From the date of a partnership cerwmony, the term for him to obtain dual citizenship would be about a year.

This lead Beloved to ask me during one of the many night time conversations we’ve recently had, if it were not better to stop scrambling to get a ceremony done as fast as possible (we were aiming for late May). He confessed that he, at least, felt that rushing these things wasn’t beneficial. I agree and told him so.

That seems such a straightforward statement, and it belies some of the complexities. I could hear (or perhaps project?) that he was really cautious about bringing it up. Almost as if he was afraid I’d get angry. I suppose it makes sense. I wonder how many men told their ladies (or the other way around, right?) that they wanted to postpone <insert name of ceremony> and pulled it off without the whole thing escalating into an argument or a tearful scene. True, I did feel a little twinge of disappointment when he brought it up (of which I have felt free not to inform him). I wonder why.
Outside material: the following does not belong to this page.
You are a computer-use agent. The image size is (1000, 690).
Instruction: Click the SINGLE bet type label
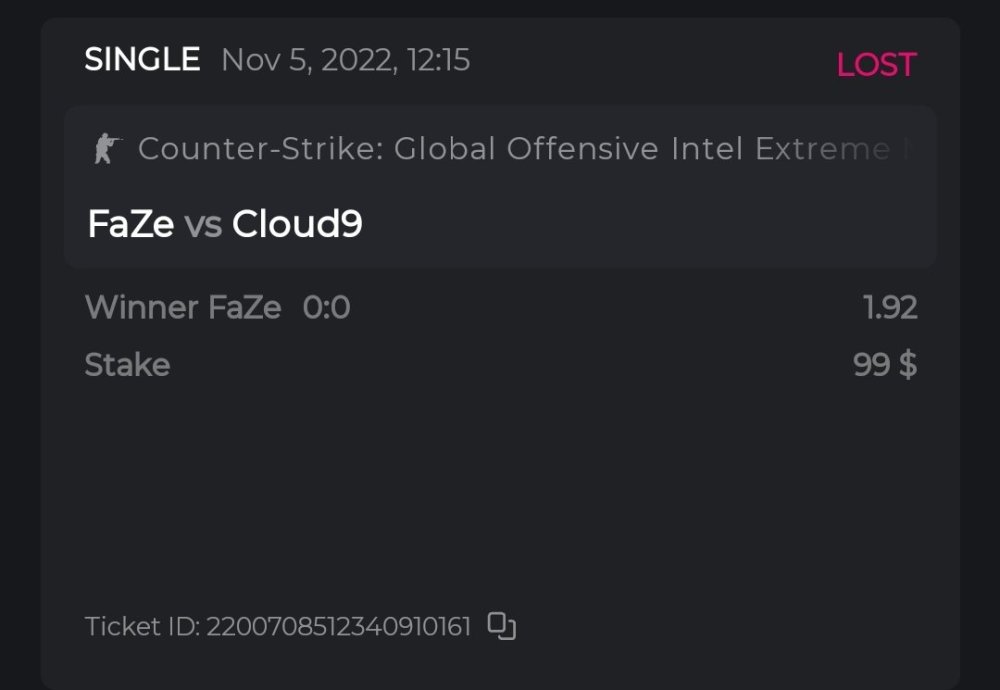point(142,60)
We have a little breathing room, it seems.

The first of the paperwork

Today, the beloved and I moved in. On paper, at least. The local council has registered me as a resident, but the first box of books still needs to be moved. I still have my apartment, but the first viewer has come and seemed positive about the place.

Let’s see how things turn out.

One announcement, two announcements

It was time to inform a few important people of our progress and our decisions. We went to my parents, under the guise of asking some questions about mortgages and the sale of my house. Those questions were asked, but we also laid out our plans and the time line that the immigration expert gave us.
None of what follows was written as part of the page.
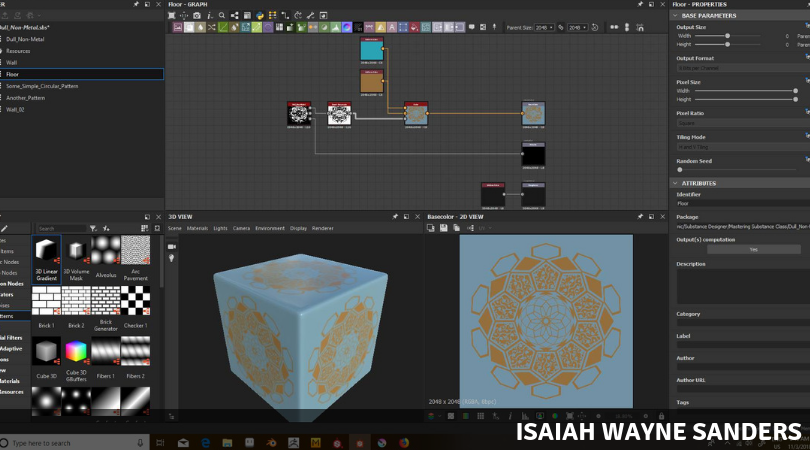Open the Environment menu in 3D View

click(271, 228)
Near the end of the visit my mother looked up and asked: “This is an official sort of visit, isn’t it?” We slowly nodded a little, and received their blessing for our plans. Later this weekend we informed the beloved’s parents too. Over the phone, due to the distance, but they, too, immediately congratulated us on the decisions that we shared with them.

That being settled, we went over the tales of the immigration expert. The time limit of three years before applying for naturalization did not make sense to me: I had read of it in different scenarios, ones that don’t apply to us. And so I checked my network and found out that a relative of a colleague works in the National Immigration Service. She was able to quote several law texts that naturalization policy is based on, none of them mentioning any three year term after marriage or a civil union.

A third opinion, too, was very clear: apply for naturalization the day after the ceremony, and you’l be allowed to keep both nationalities.

We breathed a sigh of relief and considered ourselves lucky to be critical of our expert. On to the next step!